We had initially planned to go to East Gippsland and stay in the Snowy River National Park, where we’d be close enough for day trips to Buchan Caves and the Bullant Brewery, but also laze away an afternoon or two next to the river should we feel that way inclined. And if there was beer. What am I talking about? Of course, there would be beer!
So, how the hell did we end up in Smoko???

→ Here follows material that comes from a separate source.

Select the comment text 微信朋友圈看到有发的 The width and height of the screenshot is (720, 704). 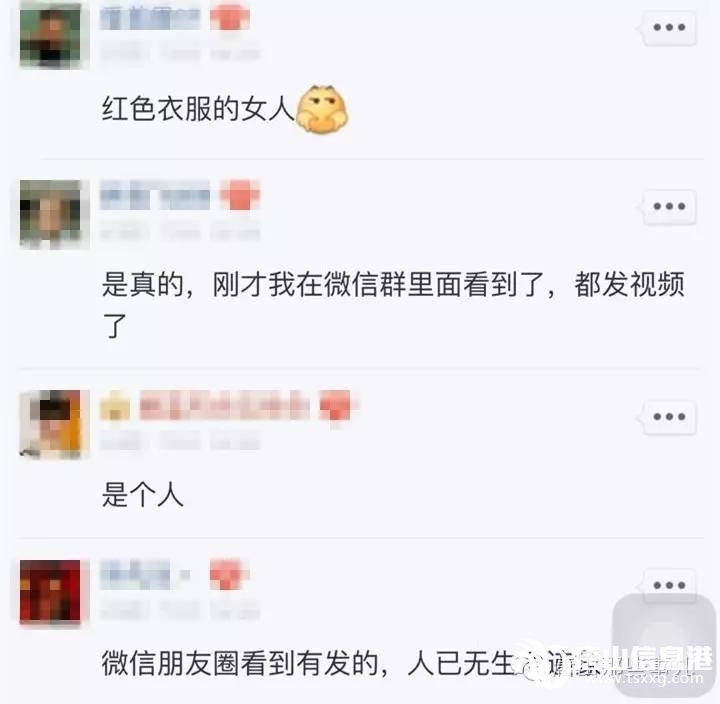click(x=240, y=663)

As it happens, a few fires had started to spring up across the state in February and March, thanks to some really hot weather, tinder dry foilage and ever-helpful lightning strikes. The closest fires to our would-be camp were in the Baw Baw National Park and Bunyip State Forest – both a good bit west of Buchan so we weren’t really concerned about it, But like good prepared citizens, we kept our eyes on the fire situation and agreed that if things were looking hairy by Wednesday before the long weekend arrived, we’d pull the plug on Buchan and consider going somewhere less likely to toast us.
Flashie set about coming up with a Plan B. Preferably somewhere within a 3-4 hour drive, with interesting things to see and do but equally with campground surroundings nice enough that if we wanted to just hang out and chill, it would be a good place to do it. Oh, and a fire pit. Because contained fire is mesmerising and awesome for baked potatoes.

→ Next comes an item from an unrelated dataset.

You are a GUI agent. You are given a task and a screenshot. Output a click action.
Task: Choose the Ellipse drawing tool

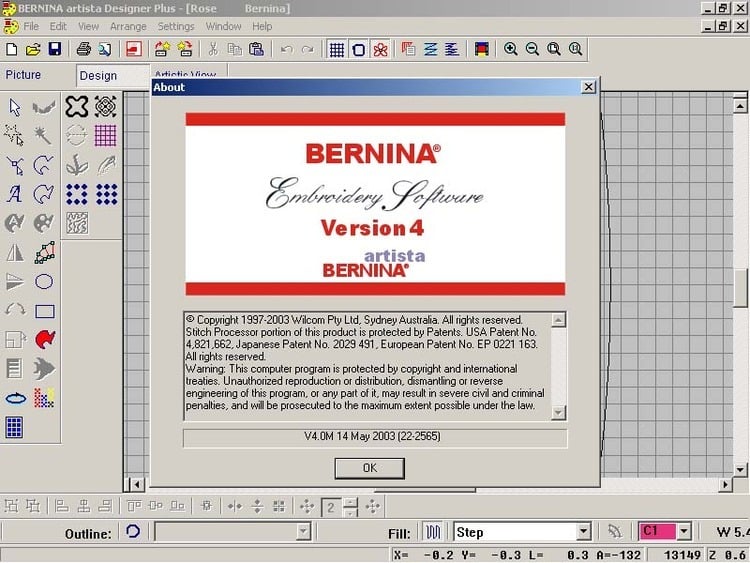click(45, 282)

By Wednesday, lots of the smaller bushfires had joined up like they’d gate crashed a party they found on Facebook, and were hellbent on searing the eastern half the state, so Plan B was invoked. Thus it was that late Thursday afternoon after work, we hightailed it towards Bright in the north east of the state, well away from blazing Gippsland.
Flashie had found a decent campground near the alpine township of Bright, and we arrived just after sunset. We unloaded the car and set about pitching a tent in the twilight and finished the job in the growing darkness. Fortunately there was next to no wind, so we decided not to bother pegging the tent down at all points in the dark and opted instead for food and a beverage before a bit of chill out time.

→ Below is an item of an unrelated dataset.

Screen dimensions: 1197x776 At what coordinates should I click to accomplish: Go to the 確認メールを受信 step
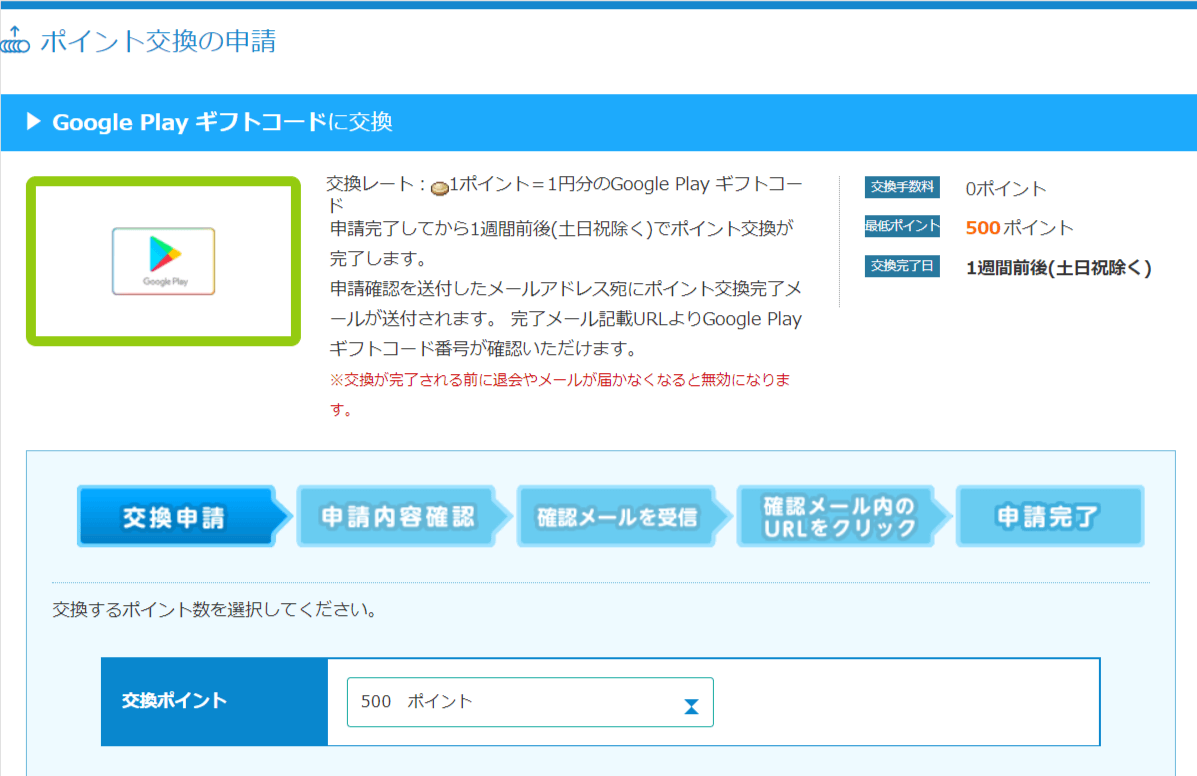[x=617, y=517]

The following morning we finished setting up camp, inspected our surroundings and collected some supplies in town. We were about to settle in for an afternoon of cheeky beers and World Championship Scrabble when another camper approached our site to warn us about the brown snake that was happily sunning itself about 20 metres away from our tent. Any thoughts we had of bush weeing were quickly axed, given such action might be detrimental to our health should Brownie be inadvertently rained on!
Quite a few new arrivals to the campground turned up during the course of the day so we were glad we came early and had the pick of the place. Brownie must've decided it was a bit crowded because he moved on; I saw him on the path as I approached the river late in the afternoon, and figured he was either scarpering, gathering a posse for imminent Snake v Human war, or it wasn't Brownie at all but Brownie V2.0. In any event, I didn't see either of them again.
We spent Saturday afternoon mooching around Beechworth, checking out the local lake, park and cemetery, and avoiding spiders (bastard thing was lurking in a public toilet, which suddenly cured me of my need to go). We also managed to pick up some beers at Bridge Rd Brewery, but you're not surprised to hear that, are you?
Flashie decided to walk through this:
....with her eyes shut and me calling out directions, because we'd been sensible for ages and it was getting boring and surely it's not a camping trip until someone falls over and splits their head open on a large piece of granite, right?
Fortunately, I'm ace at telling people where to go so Flash made it to the end without bloodshed.
We found the local cemetery including the Chinese section with its Burning Towers (for burning paper not bodies); the grave of Alexander Bell (no, not the phone bloke) and a bunch of graves of Catholic Mothers & Sisters, nicely laid out on a fenced lawn. Not out and about with the common folk, even in death, eh?
I like cemeteries; they're quite serene places. I can't be buried in one though. I'm not dead yet.